Veteran tournament angler and Devils Lake guide Johnnie Candle hums a similar tune.

“Over many years fishing tournaments and guiding I’ve discovered that sometimes black catches fish when other colors fail. It may seem strange, but even in stained water, black casts a better silhouette for visually feeding fish,” said Candle.

“The other thing is depth. Depending on how deep you’re fishing, light might not penetrate very well to where the fish are holding so black becomes a good bait color choice—again, because of its silhouette and pronounced profile in what little light is available.”

Candle said you’ll find a lot of bass anglers throwing black, but typically in color combinations with blue, purple, or junebug—as in black-and-blue jigs, worms, etc.
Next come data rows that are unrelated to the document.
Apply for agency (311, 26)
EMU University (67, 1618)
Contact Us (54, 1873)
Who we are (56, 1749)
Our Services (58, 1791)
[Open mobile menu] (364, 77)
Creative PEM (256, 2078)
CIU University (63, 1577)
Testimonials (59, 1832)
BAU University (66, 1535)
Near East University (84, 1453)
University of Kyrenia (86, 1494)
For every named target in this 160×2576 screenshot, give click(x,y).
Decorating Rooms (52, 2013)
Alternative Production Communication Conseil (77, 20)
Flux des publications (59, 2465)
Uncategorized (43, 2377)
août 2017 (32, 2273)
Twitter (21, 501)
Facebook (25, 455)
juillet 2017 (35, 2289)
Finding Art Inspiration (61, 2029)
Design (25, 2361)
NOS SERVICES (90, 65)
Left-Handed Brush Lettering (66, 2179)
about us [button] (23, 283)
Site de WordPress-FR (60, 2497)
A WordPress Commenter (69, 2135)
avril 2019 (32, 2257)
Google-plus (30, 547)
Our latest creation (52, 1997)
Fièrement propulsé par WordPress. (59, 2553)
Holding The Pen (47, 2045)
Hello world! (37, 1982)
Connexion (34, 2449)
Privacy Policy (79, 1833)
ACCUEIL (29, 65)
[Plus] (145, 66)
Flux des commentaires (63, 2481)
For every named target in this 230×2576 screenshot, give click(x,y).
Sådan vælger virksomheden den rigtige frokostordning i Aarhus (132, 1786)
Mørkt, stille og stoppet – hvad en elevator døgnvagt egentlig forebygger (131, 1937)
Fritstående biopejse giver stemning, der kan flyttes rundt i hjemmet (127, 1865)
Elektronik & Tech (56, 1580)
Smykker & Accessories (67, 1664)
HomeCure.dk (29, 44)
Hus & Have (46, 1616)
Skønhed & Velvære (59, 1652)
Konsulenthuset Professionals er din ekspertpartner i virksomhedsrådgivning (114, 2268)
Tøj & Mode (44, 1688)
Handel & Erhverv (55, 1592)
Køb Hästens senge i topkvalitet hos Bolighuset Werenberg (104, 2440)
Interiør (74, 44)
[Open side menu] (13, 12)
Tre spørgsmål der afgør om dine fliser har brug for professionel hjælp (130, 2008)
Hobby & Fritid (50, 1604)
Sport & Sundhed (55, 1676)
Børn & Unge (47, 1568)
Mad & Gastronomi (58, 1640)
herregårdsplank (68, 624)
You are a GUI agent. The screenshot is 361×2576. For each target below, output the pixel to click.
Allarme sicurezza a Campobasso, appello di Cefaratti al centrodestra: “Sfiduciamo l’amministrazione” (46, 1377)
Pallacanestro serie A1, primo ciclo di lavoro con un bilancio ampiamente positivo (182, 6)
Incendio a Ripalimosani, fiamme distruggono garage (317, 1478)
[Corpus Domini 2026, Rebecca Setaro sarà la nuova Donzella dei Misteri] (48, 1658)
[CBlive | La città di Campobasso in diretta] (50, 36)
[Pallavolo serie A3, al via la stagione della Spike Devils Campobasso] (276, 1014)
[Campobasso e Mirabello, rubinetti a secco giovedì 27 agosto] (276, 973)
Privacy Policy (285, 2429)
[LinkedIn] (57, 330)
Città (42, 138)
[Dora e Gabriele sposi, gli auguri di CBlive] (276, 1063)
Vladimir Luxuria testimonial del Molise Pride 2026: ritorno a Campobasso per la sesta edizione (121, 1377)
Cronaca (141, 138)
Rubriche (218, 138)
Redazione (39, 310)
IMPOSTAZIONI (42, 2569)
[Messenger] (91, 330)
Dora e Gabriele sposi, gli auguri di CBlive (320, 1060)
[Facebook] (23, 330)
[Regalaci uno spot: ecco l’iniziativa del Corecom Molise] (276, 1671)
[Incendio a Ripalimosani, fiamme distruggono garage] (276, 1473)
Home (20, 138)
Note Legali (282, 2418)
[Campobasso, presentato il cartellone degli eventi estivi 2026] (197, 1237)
But straight black is just starting to come into its own, especially in the realm of walleye fishing.

“I keep black baits on the ready, whether that means paddle tails, grubs, cranks, or jigs. There are definitely times when black performs, and other colors don’t. But every situation is different,” Candle said.

The other thing? There is a forage connection. Walleyes and bass both eat bullheads (as Quinn noted above), willow-cats, leeches, dark minnows or young-of-the-year gamefish, and other black-colored critters—including insect hatches, which are largely overlooked by anglers.

“When we get bug hatches out here at Devils Lake, North Dakota, the stuff that floats to the water’s surface is black, whether that’s dragonfly larvae or actual dragonflies and any of the other bug hatches we experience throughout the season. When I clean clients’ walleyes at the end of the day sometimes the stomachs are literally swollen with these bugs so they’re definitely keying into these black critters as a food source,” Candle said.

Parting Words

Have a Crayola box of different-colored baits in your boat? Do yourself a favor and pick out the black ones and put ‘em in a separate box and spend some time fishing them this season. You might just be surprised at the results.